§ **Brief 1**
Answer these from the blog post about food in the UK:
(a) What does the writer say the blog is supposed to be about?
(b) Before which year could the writer not find sour cream?
(c) Which traditional Scottish dish does the writer say they have become addicted to?

§ **Provided passage**
+++
Sunday, November 04, 2007

A Matter of Taste. Bite Me.


Okay, I have to apologise, as I have noticed that this blog is slowly moving away from what it is supposed to be about. And that is, er, coming to terms with cultural differences of life in the UK.

So I shall start my piece thus: Chocolate over here sucks. "Crisps" (what a poofy thing to call chips anyway) come in strange flavours and the 'fresh' fruit'n'veg is absolute crap. This is something I've known for a while but it has been so obvious that I have just never written a rant about it. Watch me now.

Everything over here seems to be just that bit smaller, more shrivelled, paler and less flavoursome. Okay, I appreciate that the weather has a lot to do with it. In Australia the sunshine breeds bigger, fresher and more robust (that includes the people). In Australia you can feast on apples and tomatoes as big as your head, steaks and prawns the size of small dogs and salads as fresh and springy as, I don't know, a fresh spring.

Here in the UK the food just looks sad (don't worry, I'll stick up for it in a sec). Walk into any Asda supermarket and you'll see a selection of what can only be described as bonsai produce: Fruit that looks as if it should be twice the size, have twice the colour and be three times as varied. I have to say though, it has vastly improved over the years. I mean, before 2003 I couldn't even find sour cream. I don't want to be accused of slagging off the real national foods here, because there are some absolute gems of traditional Scottish dishes that I have become addicted to. Yes, haggis is one of them. Black pudding I can take or leave, thanks. I have never eaten nicer salmon or strawberries in my life. And although the national diet is pretty poor I can safely say that deep fried mars bars (although available if you look) are more of a joke than anything. Everyone associates Fosters lager with Aussies but we know that no-one in Australia actually drinks it.
+++
§ **Records provided**
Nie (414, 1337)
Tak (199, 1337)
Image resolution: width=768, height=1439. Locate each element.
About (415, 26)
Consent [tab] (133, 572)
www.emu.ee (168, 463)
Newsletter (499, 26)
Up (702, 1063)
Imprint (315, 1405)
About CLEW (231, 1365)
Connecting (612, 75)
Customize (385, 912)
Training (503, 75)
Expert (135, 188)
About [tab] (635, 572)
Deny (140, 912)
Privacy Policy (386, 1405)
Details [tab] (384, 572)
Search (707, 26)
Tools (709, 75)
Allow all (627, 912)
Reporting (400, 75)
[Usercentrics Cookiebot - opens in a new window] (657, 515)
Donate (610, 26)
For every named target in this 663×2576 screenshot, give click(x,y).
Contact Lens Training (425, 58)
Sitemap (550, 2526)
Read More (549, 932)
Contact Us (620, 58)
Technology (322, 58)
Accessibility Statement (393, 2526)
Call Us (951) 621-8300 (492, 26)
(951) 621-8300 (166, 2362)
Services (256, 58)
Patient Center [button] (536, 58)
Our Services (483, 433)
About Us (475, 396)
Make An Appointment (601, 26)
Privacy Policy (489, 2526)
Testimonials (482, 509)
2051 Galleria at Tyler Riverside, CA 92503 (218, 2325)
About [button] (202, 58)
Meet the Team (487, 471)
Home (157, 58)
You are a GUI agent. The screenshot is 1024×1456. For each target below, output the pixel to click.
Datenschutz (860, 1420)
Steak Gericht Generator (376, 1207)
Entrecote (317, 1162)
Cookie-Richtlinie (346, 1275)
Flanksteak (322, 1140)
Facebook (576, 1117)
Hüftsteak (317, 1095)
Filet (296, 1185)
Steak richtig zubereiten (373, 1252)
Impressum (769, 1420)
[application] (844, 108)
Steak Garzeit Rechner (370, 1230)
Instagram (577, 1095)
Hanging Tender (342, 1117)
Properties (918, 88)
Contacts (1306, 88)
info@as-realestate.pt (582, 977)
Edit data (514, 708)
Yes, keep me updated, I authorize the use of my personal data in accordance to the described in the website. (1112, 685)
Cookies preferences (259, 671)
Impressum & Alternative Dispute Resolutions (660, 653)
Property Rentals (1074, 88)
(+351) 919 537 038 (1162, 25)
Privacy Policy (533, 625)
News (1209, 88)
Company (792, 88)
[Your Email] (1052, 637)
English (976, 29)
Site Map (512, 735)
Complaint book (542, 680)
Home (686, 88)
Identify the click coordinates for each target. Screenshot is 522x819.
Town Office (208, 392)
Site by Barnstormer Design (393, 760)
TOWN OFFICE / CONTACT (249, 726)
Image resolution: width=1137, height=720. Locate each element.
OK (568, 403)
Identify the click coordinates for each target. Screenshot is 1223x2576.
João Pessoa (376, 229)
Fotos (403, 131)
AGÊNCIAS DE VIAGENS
+++
§ **Brief 2**
Rewrite as a numbered list the lines of the records between the line holding "Tools (709, 75)" and the line holding "Call Us (951) 621-8300 (492, 26)", inclusive, leaving out any blank lines.

§ **Output 1**
(a) Coming to terms with cultural differences of life in the UK.
(b) 2003.
(c) Haggis.

§ **Output 2**
1. Tools (709, 75)
2. Allow all (627, 912)
3. Reporting (400, 75)
4. [Usercentrics Cookiebot - opens in a new window] (657, 515)
5. Donate (610, 26)
6. For every named target in this 663×2576 screenshot, give click(x,y).
7. Contact Lens Training (425, 58)
8. Sitemap (550, 2526)
9. Read More (549, 932)
10. Contact Us (620, 58)
11. Technology (322, 58)
12. Accessibility Statement (393, 2526)
13. Call Us (951) 621-8300 (492, 26)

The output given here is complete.